> **Assignment**: Among the lines below, restate word for word only those from the line with "Like Gülnar Hüseynova's comment" through the line with "Click the running CentOS-10-Server VM icon", with both end lines kept.

(Stored data)
-=-=-
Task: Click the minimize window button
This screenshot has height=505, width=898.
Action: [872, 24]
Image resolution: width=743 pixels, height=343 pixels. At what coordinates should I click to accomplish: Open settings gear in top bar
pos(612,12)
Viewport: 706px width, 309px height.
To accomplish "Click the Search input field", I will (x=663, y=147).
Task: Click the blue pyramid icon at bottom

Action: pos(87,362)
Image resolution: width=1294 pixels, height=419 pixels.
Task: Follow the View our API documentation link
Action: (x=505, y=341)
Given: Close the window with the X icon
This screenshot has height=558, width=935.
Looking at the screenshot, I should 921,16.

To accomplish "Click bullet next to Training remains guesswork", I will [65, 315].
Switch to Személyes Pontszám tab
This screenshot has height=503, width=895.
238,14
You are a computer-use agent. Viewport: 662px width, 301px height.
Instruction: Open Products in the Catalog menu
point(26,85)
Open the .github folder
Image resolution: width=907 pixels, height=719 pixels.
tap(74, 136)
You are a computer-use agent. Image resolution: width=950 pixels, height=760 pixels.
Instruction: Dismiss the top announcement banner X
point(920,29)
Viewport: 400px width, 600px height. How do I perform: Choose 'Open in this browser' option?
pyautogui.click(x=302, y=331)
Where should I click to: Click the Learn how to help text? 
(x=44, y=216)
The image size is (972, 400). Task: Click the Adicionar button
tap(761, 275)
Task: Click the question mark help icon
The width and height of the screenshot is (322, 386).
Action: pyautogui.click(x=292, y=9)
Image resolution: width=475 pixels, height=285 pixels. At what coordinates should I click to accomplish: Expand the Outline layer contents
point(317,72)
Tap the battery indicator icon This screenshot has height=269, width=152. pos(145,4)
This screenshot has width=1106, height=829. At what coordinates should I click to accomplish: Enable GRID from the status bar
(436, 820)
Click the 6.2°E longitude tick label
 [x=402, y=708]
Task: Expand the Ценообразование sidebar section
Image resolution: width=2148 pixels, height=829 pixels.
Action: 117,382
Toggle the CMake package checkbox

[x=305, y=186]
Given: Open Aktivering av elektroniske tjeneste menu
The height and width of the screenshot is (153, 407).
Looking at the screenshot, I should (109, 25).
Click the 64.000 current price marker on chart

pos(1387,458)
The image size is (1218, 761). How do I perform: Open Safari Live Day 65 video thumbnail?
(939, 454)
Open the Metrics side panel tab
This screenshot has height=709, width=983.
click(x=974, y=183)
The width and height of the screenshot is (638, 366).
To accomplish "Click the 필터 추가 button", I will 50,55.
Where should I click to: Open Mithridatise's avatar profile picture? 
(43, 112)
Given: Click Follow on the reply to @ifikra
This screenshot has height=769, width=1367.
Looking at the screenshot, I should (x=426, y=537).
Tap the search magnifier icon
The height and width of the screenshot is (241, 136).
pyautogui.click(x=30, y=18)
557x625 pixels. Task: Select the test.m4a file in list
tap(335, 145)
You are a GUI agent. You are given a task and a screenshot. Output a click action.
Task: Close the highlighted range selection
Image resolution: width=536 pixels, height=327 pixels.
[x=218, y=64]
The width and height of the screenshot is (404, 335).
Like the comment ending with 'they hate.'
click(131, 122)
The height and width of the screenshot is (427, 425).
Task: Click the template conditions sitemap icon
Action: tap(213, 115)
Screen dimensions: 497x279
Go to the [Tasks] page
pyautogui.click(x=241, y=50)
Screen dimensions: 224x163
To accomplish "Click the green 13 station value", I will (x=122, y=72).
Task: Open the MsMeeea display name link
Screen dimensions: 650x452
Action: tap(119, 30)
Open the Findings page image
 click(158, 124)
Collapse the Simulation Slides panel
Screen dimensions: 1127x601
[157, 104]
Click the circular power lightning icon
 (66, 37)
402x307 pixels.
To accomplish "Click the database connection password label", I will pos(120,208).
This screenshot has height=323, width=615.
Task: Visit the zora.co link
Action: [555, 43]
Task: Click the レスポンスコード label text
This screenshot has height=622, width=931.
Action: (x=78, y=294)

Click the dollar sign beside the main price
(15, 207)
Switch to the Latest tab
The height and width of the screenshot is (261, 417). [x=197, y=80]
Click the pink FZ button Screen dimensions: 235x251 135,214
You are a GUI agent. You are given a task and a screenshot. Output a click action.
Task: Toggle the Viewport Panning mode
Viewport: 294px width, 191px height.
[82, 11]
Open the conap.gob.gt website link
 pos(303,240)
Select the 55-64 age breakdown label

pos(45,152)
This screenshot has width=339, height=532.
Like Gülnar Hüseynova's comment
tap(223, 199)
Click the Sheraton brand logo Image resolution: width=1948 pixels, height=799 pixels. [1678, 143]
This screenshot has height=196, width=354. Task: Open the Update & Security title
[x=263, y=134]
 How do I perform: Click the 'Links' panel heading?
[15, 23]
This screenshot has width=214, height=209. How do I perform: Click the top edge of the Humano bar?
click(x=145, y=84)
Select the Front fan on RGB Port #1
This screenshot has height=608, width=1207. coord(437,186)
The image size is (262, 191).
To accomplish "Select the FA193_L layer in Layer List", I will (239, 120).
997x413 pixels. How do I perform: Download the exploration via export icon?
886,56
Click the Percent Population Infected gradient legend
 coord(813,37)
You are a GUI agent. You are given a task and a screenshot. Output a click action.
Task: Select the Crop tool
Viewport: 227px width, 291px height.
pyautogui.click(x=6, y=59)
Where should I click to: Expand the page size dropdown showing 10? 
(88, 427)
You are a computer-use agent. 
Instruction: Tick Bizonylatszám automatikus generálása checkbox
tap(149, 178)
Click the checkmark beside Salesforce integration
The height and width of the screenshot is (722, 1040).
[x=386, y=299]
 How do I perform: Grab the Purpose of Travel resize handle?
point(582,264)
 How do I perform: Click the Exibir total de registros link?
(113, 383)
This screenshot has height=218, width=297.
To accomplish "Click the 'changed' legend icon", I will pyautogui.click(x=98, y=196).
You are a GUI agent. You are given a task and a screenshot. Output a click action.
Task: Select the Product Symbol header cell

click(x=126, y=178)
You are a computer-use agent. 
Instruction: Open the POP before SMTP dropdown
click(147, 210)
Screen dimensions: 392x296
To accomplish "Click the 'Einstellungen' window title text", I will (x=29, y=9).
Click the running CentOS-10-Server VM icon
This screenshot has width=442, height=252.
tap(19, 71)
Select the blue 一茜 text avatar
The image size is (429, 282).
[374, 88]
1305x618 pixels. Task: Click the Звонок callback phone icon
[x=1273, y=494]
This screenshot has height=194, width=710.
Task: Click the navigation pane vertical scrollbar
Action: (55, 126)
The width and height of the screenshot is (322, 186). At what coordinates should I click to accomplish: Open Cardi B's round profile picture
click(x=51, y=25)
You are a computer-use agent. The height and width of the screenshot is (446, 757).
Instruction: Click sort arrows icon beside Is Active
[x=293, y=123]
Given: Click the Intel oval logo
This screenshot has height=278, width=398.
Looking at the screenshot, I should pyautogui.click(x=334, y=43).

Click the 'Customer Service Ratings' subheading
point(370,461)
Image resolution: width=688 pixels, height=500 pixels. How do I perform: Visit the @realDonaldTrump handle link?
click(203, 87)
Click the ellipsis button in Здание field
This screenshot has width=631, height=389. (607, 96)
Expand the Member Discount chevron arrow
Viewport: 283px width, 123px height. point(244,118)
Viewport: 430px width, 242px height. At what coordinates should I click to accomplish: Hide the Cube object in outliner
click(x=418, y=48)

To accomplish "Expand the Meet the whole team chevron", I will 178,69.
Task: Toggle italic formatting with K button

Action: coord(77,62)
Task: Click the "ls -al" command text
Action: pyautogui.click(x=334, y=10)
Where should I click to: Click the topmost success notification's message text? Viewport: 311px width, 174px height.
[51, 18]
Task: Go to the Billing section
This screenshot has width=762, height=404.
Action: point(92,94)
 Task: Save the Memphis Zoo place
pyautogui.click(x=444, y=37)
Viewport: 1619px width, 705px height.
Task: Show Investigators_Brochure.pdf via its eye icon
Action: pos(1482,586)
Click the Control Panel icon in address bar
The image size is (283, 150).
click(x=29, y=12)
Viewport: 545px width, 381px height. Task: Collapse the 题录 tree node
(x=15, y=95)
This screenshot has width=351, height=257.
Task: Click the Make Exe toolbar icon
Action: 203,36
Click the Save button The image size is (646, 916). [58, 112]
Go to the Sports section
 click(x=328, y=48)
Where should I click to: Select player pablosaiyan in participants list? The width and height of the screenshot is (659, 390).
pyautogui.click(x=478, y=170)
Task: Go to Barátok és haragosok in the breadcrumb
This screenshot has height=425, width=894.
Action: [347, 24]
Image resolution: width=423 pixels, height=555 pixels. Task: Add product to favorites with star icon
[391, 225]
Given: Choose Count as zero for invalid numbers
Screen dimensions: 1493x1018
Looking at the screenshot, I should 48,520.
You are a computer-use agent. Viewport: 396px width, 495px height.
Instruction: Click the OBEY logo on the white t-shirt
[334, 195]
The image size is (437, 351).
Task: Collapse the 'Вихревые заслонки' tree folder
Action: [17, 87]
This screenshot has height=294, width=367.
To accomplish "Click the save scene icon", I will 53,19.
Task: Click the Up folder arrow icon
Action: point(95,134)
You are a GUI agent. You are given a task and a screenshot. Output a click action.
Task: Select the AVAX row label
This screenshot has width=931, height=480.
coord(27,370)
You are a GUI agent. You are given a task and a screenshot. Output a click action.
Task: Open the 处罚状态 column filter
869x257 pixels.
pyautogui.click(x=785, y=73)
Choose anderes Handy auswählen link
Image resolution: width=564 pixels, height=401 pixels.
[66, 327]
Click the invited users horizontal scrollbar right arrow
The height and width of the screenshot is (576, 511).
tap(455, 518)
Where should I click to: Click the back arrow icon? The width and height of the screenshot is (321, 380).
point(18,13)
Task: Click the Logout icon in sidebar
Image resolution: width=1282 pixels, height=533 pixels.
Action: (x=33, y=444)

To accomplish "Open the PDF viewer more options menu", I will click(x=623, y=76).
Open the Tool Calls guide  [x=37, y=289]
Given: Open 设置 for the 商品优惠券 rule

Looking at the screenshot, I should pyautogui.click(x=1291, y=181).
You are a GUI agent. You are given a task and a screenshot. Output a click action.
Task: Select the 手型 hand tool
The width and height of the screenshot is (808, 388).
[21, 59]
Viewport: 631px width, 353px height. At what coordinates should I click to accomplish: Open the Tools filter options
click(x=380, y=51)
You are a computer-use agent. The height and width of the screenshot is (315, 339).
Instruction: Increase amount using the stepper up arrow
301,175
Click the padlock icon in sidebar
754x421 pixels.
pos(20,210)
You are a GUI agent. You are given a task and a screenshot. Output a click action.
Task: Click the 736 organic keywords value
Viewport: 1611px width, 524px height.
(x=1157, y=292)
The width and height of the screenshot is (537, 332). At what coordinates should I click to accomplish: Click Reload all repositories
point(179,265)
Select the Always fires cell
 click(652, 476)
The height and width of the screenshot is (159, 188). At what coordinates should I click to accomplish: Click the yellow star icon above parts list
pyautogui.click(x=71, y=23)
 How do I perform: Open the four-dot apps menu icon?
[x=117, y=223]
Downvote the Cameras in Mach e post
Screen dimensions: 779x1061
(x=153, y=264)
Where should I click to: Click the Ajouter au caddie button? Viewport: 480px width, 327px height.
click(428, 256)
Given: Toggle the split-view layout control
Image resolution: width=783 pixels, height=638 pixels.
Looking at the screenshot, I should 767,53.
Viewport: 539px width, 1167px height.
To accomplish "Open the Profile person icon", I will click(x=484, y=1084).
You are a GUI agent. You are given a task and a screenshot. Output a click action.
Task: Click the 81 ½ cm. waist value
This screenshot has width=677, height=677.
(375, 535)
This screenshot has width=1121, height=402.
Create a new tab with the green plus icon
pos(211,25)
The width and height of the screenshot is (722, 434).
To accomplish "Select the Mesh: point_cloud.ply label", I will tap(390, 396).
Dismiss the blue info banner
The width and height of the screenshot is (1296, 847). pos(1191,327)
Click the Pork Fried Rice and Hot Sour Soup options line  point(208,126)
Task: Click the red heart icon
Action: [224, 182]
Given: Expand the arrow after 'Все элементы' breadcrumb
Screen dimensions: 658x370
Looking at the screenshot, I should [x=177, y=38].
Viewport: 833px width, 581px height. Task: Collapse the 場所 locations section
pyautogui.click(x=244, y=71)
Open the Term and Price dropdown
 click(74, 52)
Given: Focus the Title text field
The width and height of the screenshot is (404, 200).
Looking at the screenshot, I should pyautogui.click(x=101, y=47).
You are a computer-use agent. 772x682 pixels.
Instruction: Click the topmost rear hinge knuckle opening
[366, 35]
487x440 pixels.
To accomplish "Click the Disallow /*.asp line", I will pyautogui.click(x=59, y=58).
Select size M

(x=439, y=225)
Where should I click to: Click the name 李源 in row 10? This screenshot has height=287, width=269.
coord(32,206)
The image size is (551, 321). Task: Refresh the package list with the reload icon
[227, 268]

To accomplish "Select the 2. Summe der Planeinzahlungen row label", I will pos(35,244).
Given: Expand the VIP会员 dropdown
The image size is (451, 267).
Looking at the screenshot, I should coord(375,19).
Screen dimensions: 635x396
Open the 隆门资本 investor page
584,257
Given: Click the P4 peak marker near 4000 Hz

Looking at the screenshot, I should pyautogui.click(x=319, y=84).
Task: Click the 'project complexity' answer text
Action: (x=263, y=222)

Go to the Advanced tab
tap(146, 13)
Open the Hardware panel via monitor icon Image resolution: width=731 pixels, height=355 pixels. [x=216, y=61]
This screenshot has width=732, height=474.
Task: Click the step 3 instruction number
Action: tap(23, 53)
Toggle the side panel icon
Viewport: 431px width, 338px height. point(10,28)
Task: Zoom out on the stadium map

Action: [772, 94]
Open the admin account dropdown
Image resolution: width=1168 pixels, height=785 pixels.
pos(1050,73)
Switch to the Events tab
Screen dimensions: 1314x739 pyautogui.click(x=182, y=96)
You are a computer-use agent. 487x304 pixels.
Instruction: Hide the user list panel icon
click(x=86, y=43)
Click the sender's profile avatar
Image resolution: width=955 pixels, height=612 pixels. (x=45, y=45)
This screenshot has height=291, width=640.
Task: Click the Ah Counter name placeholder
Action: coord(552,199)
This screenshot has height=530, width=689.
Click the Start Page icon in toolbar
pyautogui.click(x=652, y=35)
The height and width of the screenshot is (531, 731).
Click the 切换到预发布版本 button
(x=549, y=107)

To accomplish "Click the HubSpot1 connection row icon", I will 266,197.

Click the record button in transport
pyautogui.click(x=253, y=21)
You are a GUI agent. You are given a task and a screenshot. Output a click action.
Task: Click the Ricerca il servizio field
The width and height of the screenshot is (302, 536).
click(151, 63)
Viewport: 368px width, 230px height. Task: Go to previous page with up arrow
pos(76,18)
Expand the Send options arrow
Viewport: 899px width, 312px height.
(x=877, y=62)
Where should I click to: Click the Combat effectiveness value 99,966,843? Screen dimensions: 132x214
-=-=-
> **Task response**:
Like Gülnar Hüseynova's comment
tap(223, 199)
Click the Sheraton brand logo Image resolution: width=1948 pixels, height=799 pixels. [1678, 143]
This screenshot has height=196, width=354. Task: Open the Update & Security title
[x=263, y=134]
 How do I perform: Click the 'Links' panel heading?
[15, 23]
This screenshot has width=214, height=209. How do I perform: Click the top edge of the Humano bar?
click(x=145, y=84)
Select the Front fan on RGB Port #1
This screenshot has height=608, width=1207. coord(437,186)
The image size is (262, 191).
To accomplish "Select the FA193_L layer in Layer List", I will (239, 120).
997x413 pixels. How do I perform: Download the exploration via export icon?
886,56
Click the Percent Population Infected gradient legend
 coord(813,37)
You are a GUI agent. You are given a task and a screenshot. Output a click action.
Task: Select the Crop tool
Viewport: 227px width, 291px height.
pyautogui.click(x=6, y=59)
Where should I click to: Expand the page size dropdown showing 10? 
(88, 427)
You are a computer-use agent. 
Instruction: Tick Bizonylatszám automatikus generálása checkbox
tap(149, 178)
Click the checkmark beside Salesforce integration
The height and width of the screenshot is (722, 1040).
[x=386, y=299]
 How do I perform: Grab the Purpose of Travel resize handle?
point(582,264)
 How do I perform: Click the Exibir total de registros link?
(113, 383)
This screenshot has height=218, width=297.
To accomplish "Click the 'changed' legend icon", I will pyautogui.click(x=98, y=196).
You are a GUI agent. You are given a task and a screenshot. Output a click action.
Task: Select the Product Symbol header cell

click(x=126, y=178)
You are a computer-use agent. 
Instruction: Open the POP before SMTP dropdown
click(147, 210)
Screen dimensions: 392x296
To accomplish "Click the 'Einstellungen' window title text", I will (x=29, y=9).
Click the running CentOS-10-Server VM icon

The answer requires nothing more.